With the years passed and having a more comprehensive idea of Czechoslovak film production of that time we can note that Ecstasy constitutes a defiance of a simple plot, is a representative, formally elaborated and thought-out work of an author who wasn´t compelled to agree to a compromise and had enough time for its preparation and realization. Therefore, we have to appreciate that, thanks to the cooperation with many of the world´s archives (a cosmopolitan deed once again) it was possible to restore the “outstanding work in the pictorial respect” (Filmové zprávy), “the beautiful and soulful” music of which is “formally and rhythmically in a perfect unity with the picture” (Národní osvobození) to the form that could cause contemporary viewers to experience a similar lyrical excess as the author of one of the period marketing slogans. While reading it, a question comes to mind – what would Dan Nekonečný say to Machatý´s liberating sight of a woman´s sexual pleasure? “Avalanche-like buzzing Ecstasy of nature, blooming and laughing, rumbling and fertile, ecstasy of flowers and animals, ecstasy of its most refined creature, a man.”
The Czech premiere of digitally restored Ecstasy will take place in December. The film will return to the Czech distribution in January next year.
Ecstasy (Czechoslovakia 1932), directed by: Gustav Machatý, script: Gustav Machatý, František Horký, camera: Jan Stallich, music: Giuseppe Becce, cast: Hedy Kiesler, Aribert Mog, Zvonimir Rogoz, Leopold Kramer, Karel Mácha-Kuča, Jiřina Steimarová, Jan Sviták and others. Elekta, Gustav Machatý, 90 min.
Notes:
[1] The cameraman Jan Stallich declares Horký in his memoirs as the father of the film.
[2] According to Jan Stallich´s memoirs, the crew stayed in a cosy hotel in a forest and enjoyed delicious meals prepared by the director´s mother.
[3] The role of Eve was originally meant to be portrayed by a Mexican actress Lupita Tovar but she declined when she found out that she would have to appear naked in the film.
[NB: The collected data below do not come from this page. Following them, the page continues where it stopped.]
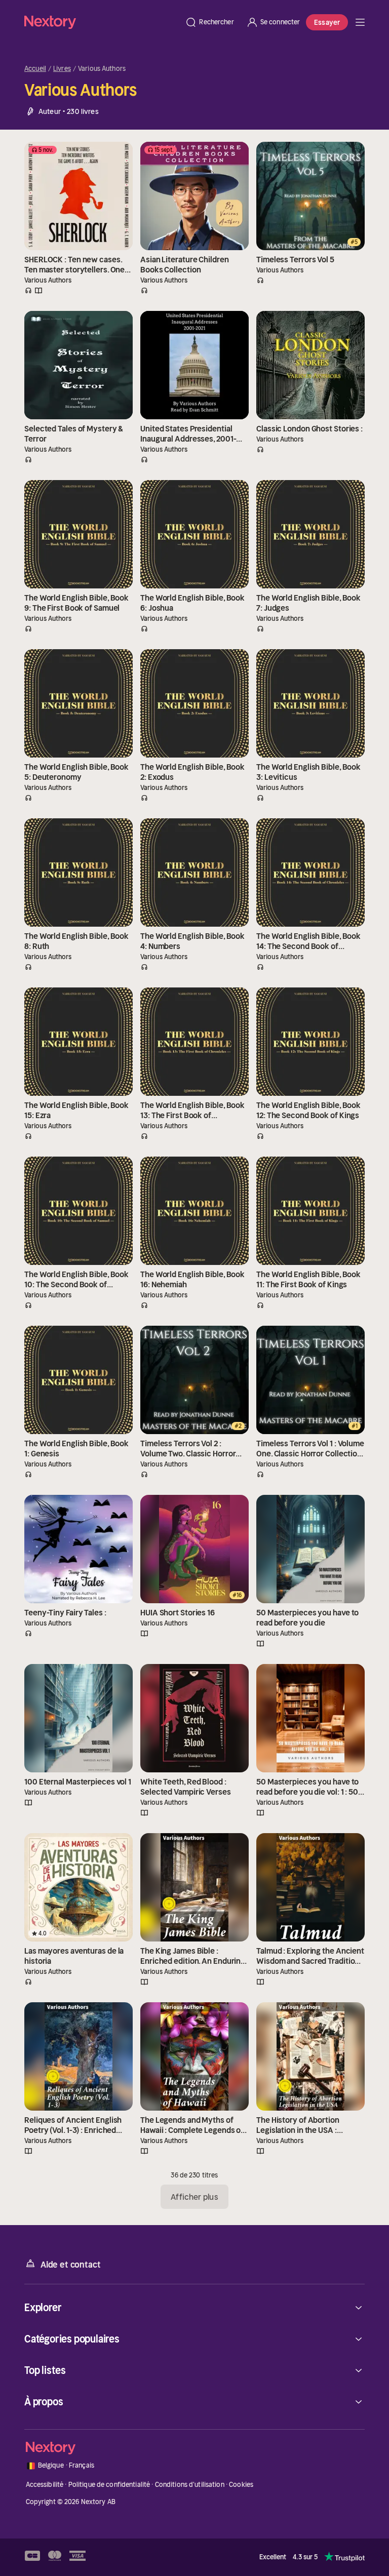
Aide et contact (70, 2264)
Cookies (241, 2484)
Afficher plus (194, 2197)
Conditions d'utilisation (189, 2484)
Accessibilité (45, 2484)
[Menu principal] (360, 22)
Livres (62, 69)
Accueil (35, 69)
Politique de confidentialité (109, 2484)
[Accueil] (101, 22)
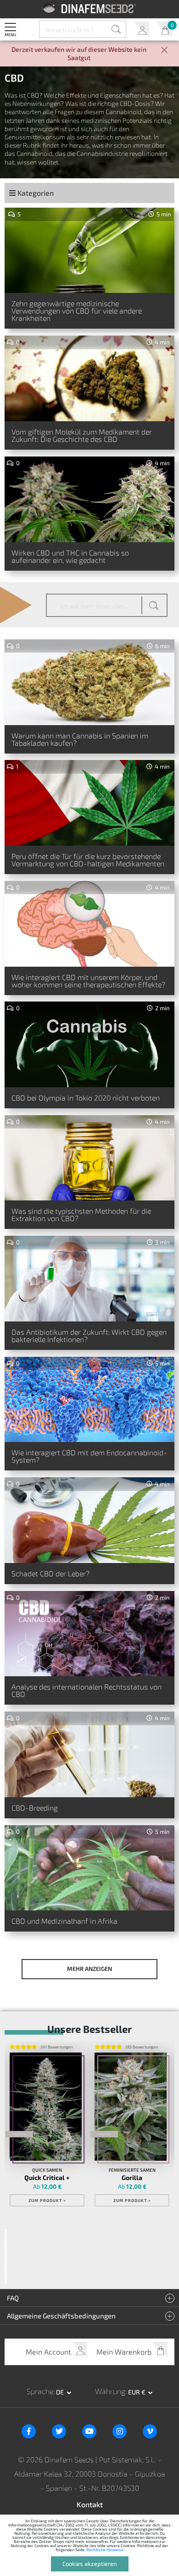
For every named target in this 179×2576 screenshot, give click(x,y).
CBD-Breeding (34, 1807)
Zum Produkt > (47, 2200)
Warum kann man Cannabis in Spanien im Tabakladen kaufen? (79, 739)
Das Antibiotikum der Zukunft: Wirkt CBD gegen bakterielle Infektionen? (89, 1335)
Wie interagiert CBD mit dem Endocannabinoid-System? (89, 1456)
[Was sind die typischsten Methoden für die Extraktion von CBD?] (89, 1158)
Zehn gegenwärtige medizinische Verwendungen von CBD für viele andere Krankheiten (76, 310)
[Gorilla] (131, 2107)
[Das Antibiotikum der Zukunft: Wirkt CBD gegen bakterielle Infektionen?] (89, 1278)
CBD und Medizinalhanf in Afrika (64, 1920)
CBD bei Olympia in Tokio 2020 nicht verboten (85, 1097)
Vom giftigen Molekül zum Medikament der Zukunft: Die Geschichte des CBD (81, 435)
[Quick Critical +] (46, 2107)
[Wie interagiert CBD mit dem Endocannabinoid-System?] (89, 1399)
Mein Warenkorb (164, 29)
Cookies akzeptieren (89, 2563)
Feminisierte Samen (132, 2170)
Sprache (40, 2391)
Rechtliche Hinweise (104, 2549)
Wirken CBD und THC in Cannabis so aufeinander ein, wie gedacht (70, 556)
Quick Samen (47, 2170)
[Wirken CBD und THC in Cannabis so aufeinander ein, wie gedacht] (89, 499)
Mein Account (141, 29)
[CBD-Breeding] (89, 1754)
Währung (110, 2391)
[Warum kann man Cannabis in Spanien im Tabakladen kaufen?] (89, 682)
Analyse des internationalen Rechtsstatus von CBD (86, 1690)
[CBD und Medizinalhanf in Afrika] (89, 1868)
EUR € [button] (137, 2392)
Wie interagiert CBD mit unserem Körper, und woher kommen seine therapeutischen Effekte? (88, 981)
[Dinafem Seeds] (89, 8)
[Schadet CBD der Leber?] (89, 1520)
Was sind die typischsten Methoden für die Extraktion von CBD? (81, 1214)
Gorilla (132, 2177)
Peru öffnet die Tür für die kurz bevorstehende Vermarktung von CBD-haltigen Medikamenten (87, 860)
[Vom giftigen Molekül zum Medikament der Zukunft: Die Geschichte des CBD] (89, 378)
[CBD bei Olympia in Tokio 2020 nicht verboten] (89, 1044)
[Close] (164, 51)
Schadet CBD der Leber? (50, 1573)
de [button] (60, 2392)
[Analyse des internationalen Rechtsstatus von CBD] (89, 1634)
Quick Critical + (47, 2177)
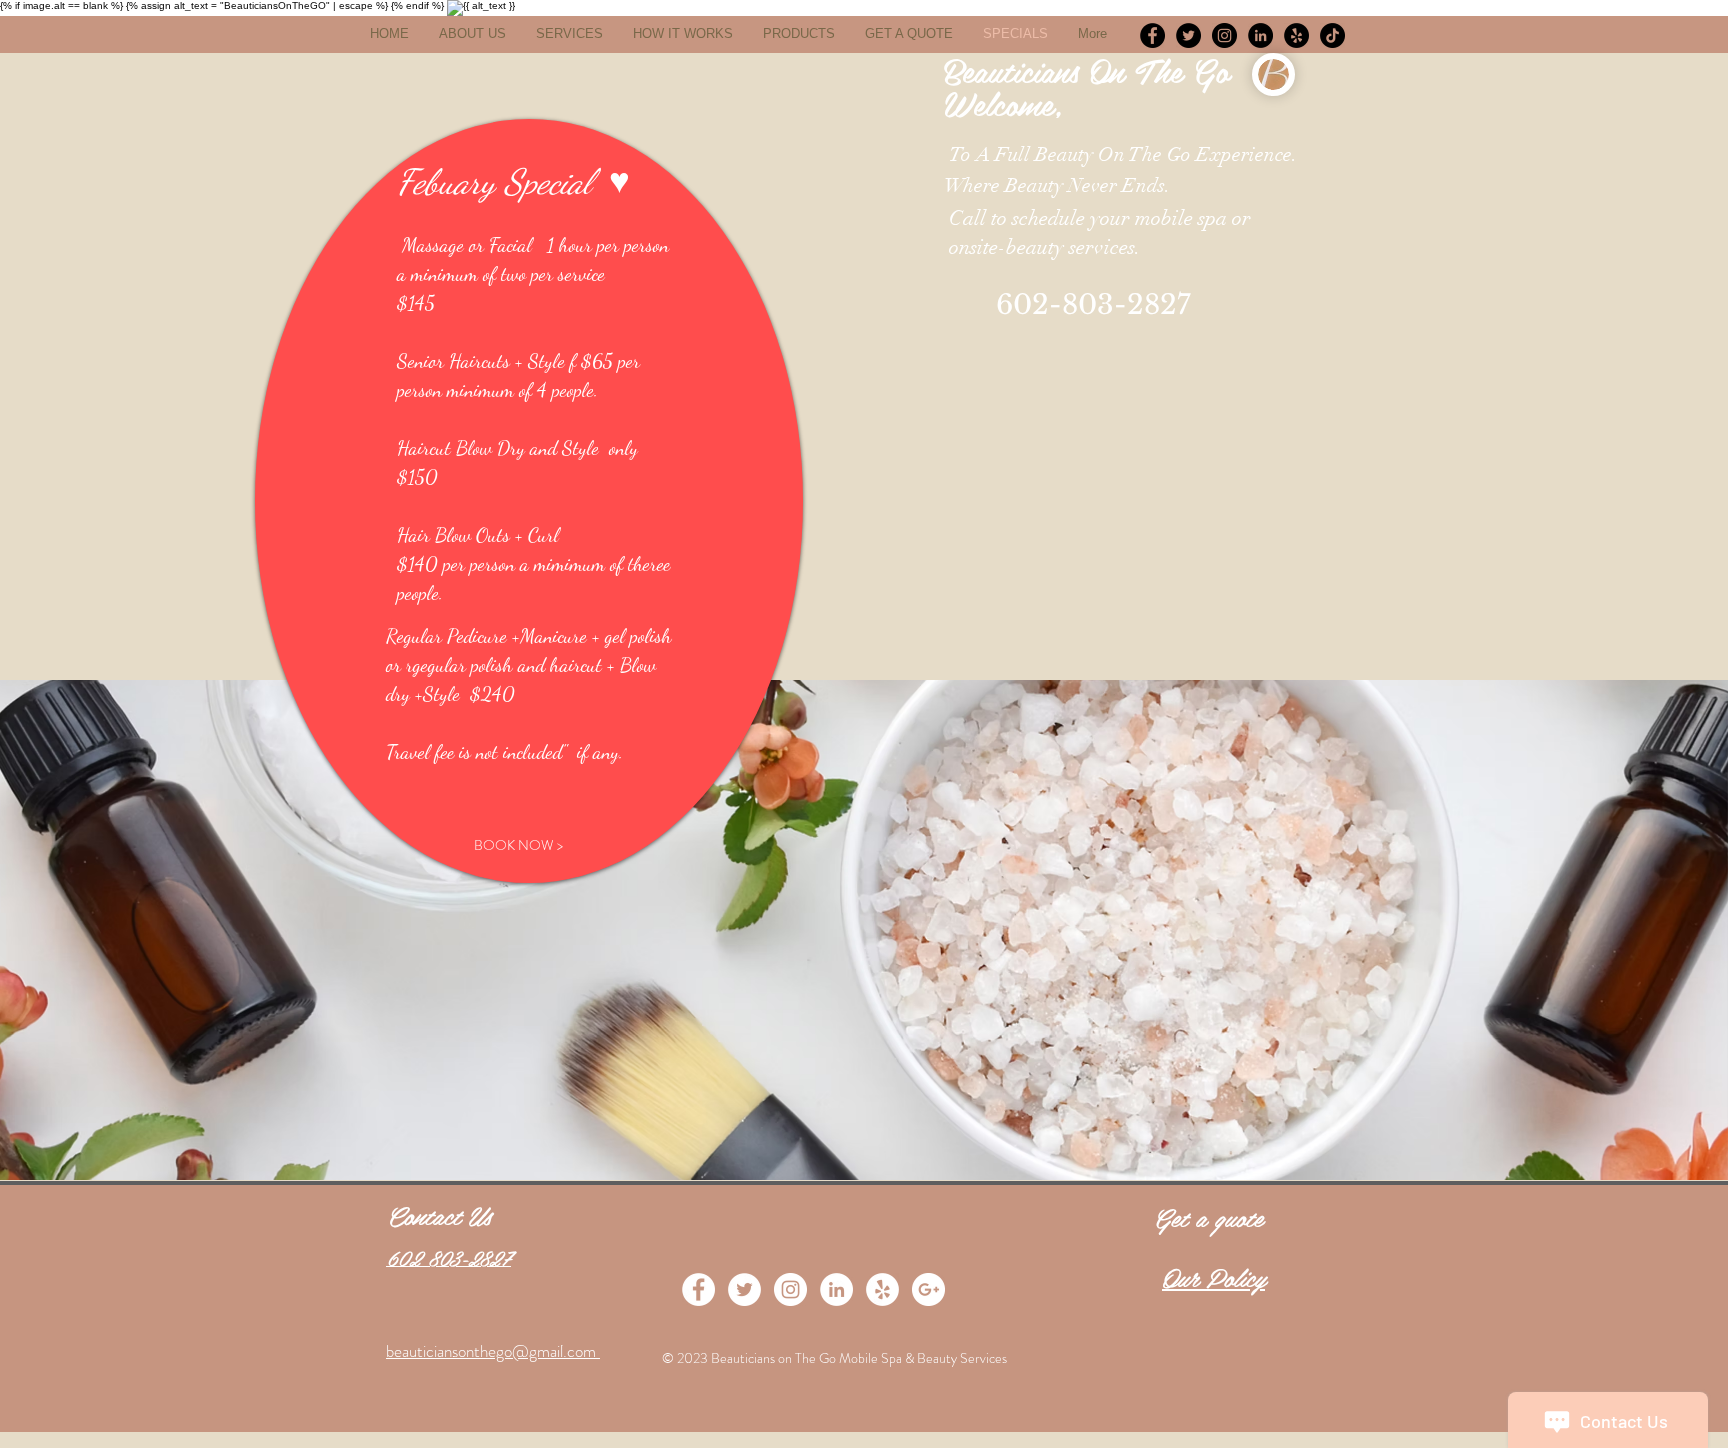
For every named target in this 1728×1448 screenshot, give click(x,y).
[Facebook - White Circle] (698, 1289)
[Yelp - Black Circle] (1296, 35)
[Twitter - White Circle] (744, 1289)
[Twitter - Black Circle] (1188, 35)
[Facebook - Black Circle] (1152, 35)
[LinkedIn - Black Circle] (1260, 35)
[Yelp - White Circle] (882, 1289)
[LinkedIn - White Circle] (836, 1289)
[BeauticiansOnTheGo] (1224, 35)
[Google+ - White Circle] (928, 1289)
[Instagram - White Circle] (790, 1289)
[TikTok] (1332, 35)
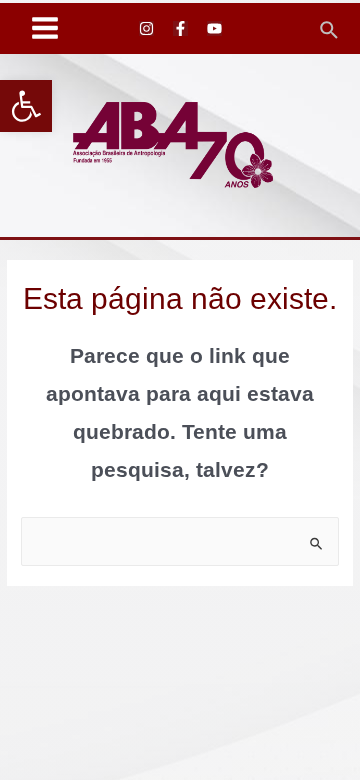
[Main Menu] (45, 28)
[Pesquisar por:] (180, 541)
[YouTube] (214, 28)
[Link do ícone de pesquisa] (330, 28)
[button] (26, 106)
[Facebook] (180, 28)
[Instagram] (146, 28)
[4] The screening of Ecstasy in Vienna was allegedly accompanied by unrest because the cinema operators were promising more than the film actually showed. The director of the Atlantis-Film company and the director of the cinema where Ecstasy premiered were then brought before the court because they hang out Kieslerová´s naked photos in order to promote the film, which could have had a detrimental effect on the “sexual feelings of the youth”. It is reported that violent demonstrations later took place also in Madrid, where the period press wrote that the audience “demolished a cinema and requested their money back”.